* DIRECTIONS *
Look through the data below and return each line where "folder" appears.

··· INPUT FOR THIS TASK

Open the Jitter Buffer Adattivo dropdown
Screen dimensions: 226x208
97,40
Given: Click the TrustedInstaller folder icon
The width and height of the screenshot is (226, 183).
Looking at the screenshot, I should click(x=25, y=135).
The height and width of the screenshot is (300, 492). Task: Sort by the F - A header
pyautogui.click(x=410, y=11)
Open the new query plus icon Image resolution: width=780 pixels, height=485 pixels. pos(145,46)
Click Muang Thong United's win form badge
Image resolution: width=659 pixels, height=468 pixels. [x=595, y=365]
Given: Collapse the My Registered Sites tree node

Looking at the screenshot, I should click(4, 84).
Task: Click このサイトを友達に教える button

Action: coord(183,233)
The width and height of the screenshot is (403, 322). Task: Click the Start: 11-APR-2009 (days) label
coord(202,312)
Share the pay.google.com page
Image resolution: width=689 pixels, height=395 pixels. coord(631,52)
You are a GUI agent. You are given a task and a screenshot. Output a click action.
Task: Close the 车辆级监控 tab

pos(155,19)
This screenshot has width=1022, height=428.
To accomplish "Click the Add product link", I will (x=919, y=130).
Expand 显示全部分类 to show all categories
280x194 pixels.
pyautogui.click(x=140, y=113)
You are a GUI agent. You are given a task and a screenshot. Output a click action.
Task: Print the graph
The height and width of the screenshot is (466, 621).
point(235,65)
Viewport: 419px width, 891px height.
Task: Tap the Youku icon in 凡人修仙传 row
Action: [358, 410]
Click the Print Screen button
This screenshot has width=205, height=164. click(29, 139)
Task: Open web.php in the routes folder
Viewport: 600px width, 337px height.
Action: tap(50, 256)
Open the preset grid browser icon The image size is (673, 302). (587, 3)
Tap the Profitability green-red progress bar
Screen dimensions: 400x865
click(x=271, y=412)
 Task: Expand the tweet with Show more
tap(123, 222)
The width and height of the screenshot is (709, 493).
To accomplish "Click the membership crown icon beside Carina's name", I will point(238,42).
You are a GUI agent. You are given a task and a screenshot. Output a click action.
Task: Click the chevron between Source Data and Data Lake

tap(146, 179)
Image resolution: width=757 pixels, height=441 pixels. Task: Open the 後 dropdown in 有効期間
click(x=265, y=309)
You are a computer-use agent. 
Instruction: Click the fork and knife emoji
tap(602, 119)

······

* EXERCISE RESPONSE *
Given: Click the TrustedInstaller folder icon
Task: Open web.php in the routes folder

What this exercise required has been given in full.